Wednesday, June 10, 2009

357. Briggsy (rewrite)


Hold hard on the plain, Dan Tremayne,
and don’t you worry. We’ll bring
the roaring guns up here in an instant,
the Royal galloping Horse Artillery.
Stay with me, old man, don’t drift away,
these bloody Boers can’t kill you!

Well, they did, and he died,
and that was no smile upon his lips
but a rictus of sheer agony, a gut shot.
So I went and married his widow
when they sent me back to London Town
and we lived in Ealing Broadway.

She was a blonde and sweet young pullet
quite fond of her port and lemon,
and we’d sit in the back of the Star and Garter
when they'd made me up to Sergeant.
I’d stayed on in the Army, it was a steady billet,
there was no real fear of being sent to India.

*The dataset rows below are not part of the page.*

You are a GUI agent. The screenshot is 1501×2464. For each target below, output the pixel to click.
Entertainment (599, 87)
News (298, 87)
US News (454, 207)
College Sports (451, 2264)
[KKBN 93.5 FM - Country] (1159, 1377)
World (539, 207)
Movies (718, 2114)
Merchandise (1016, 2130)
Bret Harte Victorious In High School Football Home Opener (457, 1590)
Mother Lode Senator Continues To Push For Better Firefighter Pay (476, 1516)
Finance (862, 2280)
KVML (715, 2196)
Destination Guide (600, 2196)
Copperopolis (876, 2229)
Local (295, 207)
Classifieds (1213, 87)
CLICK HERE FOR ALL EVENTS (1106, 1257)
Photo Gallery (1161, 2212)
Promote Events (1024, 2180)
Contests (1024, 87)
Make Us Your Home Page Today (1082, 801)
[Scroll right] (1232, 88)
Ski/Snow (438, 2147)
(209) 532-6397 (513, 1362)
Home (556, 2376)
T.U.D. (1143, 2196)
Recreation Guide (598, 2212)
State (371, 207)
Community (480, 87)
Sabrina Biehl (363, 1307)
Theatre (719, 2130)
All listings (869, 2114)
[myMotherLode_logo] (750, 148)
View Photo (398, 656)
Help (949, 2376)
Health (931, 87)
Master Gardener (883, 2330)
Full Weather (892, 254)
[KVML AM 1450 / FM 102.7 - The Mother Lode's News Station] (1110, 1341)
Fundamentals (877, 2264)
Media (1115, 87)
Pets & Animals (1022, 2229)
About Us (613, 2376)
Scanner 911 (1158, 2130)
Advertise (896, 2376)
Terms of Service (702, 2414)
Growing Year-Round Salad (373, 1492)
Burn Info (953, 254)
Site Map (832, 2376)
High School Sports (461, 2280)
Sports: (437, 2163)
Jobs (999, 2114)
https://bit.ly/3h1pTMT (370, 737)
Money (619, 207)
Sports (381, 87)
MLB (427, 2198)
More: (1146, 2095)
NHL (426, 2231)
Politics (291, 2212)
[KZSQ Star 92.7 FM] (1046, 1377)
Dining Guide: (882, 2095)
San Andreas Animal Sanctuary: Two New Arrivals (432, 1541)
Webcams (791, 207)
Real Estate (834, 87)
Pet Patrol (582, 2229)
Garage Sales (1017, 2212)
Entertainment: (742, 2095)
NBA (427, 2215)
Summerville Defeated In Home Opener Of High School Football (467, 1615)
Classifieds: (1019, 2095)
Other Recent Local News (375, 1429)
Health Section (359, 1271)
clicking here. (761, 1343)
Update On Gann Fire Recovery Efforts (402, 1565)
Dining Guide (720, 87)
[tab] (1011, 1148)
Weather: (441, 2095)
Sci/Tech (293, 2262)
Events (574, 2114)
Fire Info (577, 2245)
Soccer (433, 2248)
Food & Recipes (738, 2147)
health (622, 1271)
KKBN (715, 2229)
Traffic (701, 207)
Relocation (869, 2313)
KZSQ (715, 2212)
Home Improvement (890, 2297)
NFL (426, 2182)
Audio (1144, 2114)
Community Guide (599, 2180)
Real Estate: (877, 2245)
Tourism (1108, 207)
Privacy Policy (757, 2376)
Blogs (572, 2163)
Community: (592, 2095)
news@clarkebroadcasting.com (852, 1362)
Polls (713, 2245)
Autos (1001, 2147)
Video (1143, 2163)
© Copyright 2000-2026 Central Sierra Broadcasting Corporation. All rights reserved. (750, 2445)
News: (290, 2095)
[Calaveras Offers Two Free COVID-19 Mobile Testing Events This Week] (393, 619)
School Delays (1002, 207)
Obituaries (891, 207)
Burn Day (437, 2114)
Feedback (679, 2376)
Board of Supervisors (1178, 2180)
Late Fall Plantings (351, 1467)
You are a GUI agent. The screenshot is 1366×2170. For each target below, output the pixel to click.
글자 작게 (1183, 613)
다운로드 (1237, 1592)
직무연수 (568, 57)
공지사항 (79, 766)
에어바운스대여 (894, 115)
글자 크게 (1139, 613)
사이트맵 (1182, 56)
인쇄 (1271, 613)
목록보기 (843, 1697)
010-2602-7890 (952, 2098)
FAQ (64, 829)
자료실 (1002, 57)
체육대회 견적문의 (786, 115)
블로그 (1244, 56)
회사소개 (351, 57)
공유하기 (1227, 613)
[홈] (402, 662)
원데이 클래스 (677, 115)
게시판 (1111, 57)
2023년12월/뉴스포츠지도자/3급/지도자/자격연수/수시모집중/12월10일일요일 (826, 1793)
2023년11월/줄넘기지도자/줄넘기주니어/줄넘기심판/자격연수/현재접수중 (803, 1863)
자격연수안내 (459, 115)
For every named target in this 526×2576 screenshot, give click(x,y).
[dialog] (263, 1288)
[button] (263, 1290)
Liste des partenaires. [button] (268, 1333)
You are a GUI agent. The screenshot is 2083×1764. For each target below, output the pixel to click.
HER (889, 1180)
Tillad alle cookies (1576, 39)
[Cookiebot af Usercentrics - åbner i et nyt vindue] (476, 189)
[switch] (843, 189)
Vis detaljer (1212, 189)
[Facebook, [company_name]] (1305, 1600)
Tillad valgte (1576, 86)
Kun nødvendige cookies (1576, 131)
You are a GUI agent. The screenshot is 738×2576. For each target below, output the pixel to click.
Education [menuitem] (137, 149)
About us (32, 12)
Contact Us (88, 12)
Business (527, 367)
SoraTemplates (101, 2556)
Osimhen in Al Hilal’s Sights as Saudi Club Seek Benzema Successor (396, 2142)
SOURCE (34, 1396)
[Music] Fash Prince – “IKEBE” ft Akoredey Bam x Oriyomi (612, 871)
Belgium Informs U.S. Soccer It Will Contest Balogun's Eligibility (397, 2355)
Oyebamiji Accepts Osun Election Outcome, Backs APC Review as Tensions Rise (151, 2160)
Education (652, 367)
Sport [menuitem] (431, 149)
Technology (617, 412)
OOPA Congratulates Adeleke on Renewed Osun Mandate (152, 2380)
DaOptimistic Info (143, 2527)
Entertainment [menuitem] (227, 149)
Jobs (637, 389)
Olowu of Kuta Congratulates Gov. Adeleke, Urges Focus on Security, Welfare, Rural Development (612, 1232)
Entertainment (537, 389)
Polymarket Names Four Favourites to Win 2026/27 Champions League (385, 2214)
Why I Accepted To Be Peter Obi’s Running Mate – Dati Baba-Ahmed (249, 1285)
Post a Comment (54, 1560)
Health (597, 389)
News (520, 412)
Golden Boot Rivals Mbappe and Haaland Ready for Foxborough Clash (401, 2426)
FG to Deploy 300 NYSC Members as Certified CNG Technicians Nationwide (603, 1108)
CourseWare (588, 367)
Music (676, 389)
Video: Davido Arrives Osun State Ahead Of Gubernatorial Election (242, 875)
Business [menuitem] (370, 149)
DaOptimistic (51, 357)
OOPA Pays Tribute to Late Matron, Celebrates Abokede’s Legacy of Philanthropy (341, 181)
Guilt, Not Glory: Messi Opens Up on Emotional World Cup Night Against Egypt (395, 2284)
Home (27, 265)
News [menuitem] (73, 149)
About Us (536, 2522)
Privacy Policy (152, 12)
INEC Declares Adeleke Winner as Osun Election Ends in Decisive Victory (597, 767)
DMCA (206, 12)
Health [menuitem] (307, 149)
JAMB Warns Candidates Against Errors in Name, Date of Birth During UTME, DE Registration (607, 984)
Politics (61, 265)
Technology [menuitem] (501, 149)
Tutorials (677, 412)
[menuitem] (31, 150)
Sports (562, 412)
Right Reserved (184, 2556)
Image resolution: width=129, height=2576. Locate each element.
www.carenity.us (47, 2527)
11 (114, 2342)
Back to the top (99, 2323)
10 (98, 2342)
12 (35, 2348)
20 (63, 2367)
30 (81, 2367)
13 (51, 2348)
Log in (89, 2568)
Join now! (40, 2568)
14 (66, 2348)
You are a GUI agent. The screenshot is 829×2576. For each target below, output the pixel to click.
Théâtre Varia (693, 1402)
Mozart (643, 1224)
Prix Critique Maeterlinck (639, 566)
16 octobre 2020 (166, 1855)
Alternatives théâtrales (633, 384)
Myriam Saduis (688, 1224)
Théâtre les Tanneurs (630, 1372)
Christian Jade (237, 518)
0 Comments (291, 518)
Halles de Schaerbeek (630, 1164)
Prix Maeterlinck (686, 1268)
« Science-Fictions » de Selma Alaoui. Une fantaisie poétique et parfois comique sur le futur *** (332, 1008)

We rattled along easily enough
without any trouble from little kiddies,
I’d only need to put her over my knee
once or twice with the end of my belt
and dish out a few whacks, not vicious, like,
just to remind her what was what.

War seemed to be coming on in Ireland
but that was a local thing; the regiment,
in London barracks, would hardly be needed,
so we thought nothing of it. That summer
we went down to Kew and to Richmond
and had a few drinks along the river.

I was coming on to 40, getting old,
but the bouncy-bouncy was as good as ever
when the bloody Germans invaded Belgium.
Within days I found myself in France.
The marching was healthy till we got to Mons,
and there, quite suddenly, the killing started.

Smith-Dorrien, one of our few good generals,
bloodied the Jerries at Le Cateau
while Sir John (a cavalry bastard) fell into a funk
and marched us down the roads to Paris.
He had thoughts of evacuation back to England:
we were so tired and angry, I remember it still.

That frog general, Joffre, he shamed Sir John,
and although never mentioned, you can take that as true.
The orders came down, we reversed our retreat,
and then came the Marne and all that followed.
I can neither think nor talk about all that followed,
some few survived, best pretend it never happened.